Replies are listed 'Best First'.
Re: XML User Info Status?
by mirod (Canon) on May 08, 2002 at 08:48 UTC

    That's weird, the XML seems to parse OK for me. Could you provide an example of data that trips the parser? As it is I really can't see how a ' could cause any problem.

    For the record, I doubt very much that expat is the problem. It was written by James Clarke, who was one of the main author of XML, and who is quite famous for the quality of the tools he writes (troff, nsgmls, jade, expat). Actually expat is probably _the_ XML reference parser. If expat says it's not well-formed then you can assume it is not.

Re: XML User Info Status?
by mojotoad (Monsignor) on May 08, 2002 at 09:07 UTC
    Oh boy. Okay, so humans are not necessarily the best entity spotters. The original problem was not with the single quote (') but with an acute accent (´) which is commony used as a balanced closing single quote or a stylish apostrophe.
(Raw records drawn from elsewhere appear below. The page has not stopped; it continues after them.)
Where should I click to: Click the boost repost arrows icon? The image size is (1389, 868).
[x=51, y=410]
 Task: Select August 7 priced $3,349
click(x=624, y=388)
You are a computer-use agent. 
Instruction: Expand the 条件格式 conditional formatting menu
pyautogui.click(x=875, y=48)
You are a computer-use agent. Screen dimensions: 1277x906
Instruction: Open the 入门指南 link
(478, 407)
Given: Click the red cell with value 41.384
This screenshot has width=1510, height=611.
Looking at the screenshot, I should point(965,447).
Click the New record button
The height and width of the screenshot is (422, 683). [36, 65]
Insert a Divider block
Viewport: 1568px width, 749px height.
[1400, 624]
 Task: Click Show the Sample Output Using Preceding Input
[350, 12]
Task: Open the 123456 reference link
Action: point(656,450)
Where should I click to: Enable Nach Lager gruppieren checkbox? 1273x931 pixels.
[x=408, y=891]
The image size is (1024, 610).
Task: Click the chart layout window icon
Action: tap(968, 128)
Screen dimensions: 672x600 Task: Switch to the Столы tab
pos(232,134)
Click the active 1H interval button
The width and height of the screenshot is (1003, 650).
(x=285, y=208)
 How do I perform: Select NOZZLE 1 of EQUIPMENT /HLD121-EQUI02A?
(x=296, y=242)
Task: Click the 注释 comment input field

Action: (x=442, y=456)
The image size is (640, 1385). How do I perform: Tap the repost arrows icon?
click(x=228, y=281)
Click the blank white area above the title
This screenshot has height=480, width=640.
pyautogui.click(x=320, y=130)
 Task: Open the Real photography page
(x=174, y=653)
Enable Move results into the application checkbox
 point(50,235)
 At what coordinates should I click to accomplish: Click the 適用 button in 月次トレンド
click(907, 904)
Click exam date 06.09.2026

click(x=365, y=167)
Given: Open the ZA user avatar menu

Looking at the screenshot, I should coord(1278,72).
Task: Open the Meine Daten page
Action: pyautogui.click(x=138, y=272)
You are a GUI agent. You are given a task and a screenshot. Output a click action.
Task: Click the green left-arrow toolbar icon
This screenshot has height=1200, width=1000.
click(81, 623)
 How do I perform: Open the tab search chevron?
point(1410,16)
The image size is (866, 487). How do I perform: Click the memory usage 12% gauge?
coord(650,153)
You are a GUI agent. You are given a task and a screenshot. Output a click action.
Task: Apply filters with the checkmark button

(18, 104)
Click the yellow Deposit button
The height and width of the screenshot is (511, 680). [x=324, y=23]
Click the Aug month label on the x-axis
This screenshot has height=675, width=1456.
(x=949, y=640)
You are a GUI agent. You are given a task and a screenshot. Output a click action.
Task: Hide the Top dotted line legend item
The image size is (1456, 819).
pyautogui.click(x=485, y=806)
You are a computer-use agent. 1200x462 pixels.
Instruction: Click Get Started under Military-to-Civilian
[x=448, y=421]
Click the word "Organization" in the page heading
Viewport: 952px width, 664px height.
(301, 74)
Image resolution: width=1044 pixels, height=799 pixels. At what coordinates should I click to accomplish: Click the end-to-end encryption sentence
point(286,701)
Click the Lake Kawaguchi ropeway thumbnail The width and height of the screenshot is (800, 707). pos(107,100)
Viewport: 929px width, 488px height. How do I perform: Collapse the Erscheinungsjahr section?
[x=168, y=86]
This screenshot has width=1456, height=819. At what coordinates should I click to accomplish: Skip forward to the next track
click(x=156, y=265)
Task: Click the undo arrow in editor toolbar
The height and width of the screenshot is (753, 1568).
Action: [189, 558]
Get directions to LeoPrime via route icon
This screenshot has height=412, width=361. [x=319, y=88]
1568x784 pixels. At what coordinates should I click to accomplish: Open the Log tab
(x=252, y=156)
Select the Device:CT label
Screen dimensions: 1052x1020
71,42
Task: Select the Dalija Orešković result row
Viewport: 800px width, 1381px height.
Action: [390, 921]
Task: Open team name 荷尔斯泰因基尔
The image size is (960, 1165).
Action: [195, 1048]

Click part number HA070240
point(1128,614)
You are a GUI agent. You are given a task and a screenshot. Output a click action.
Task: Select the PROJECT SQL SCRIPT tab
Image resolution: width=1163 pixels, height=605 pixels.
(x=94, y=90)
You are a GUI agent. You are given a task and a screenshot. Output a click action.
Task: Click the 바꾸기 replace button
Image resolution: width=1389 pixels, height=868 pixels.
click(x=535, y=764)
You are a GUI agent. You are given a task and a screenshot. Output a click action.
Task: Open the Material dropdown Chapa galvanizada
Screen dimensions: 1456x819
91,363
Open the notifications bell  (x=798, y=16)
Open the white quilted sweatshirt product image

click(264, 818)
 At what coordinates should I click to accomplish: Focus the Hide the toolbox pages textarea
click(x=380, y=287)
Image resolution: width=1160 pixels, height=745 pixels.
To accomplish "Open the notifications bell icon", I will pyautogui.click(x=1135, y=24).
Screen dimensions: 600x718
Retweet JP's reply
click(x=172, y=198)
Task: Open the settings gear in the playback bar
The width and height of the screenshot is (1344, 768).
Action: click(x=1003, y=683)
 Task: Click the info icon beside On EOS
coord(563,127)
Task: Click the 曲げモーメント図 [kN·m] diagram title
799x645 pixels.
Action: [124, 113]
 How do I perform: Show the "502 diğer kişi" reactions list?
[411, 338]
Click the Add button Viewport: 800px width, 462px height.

    In short, the character causing problems (besides myself) is an external entity.

    Now I'm wondering how the User nodes info xml generator can compensate, via a DTD, UTF-8 encoding or somesuch, for external entities that are legal HTML on PM.

    Matt

      All of the "old" XML feeds at PM (currently includes all except chatterbox xml ticker) suffer from 2 problems. First, they are missing a header declaring the character set which means that "unusual" characters1 cause problems. Second, some strange interaction causesXML::Generator to sometimes not escape characters that it should.

      Redoing all of the XML tickers to fix these two problems is planned. I've also heard plans to create new (additional) XML tickers that would rethink the whole layout, tag names, etc.

      1 Most characters outside of [\s -~] but I'm not sure if it is just [\x80-\xff] or if other characters also cause problems.

              - tye (but my friends call me "Tye")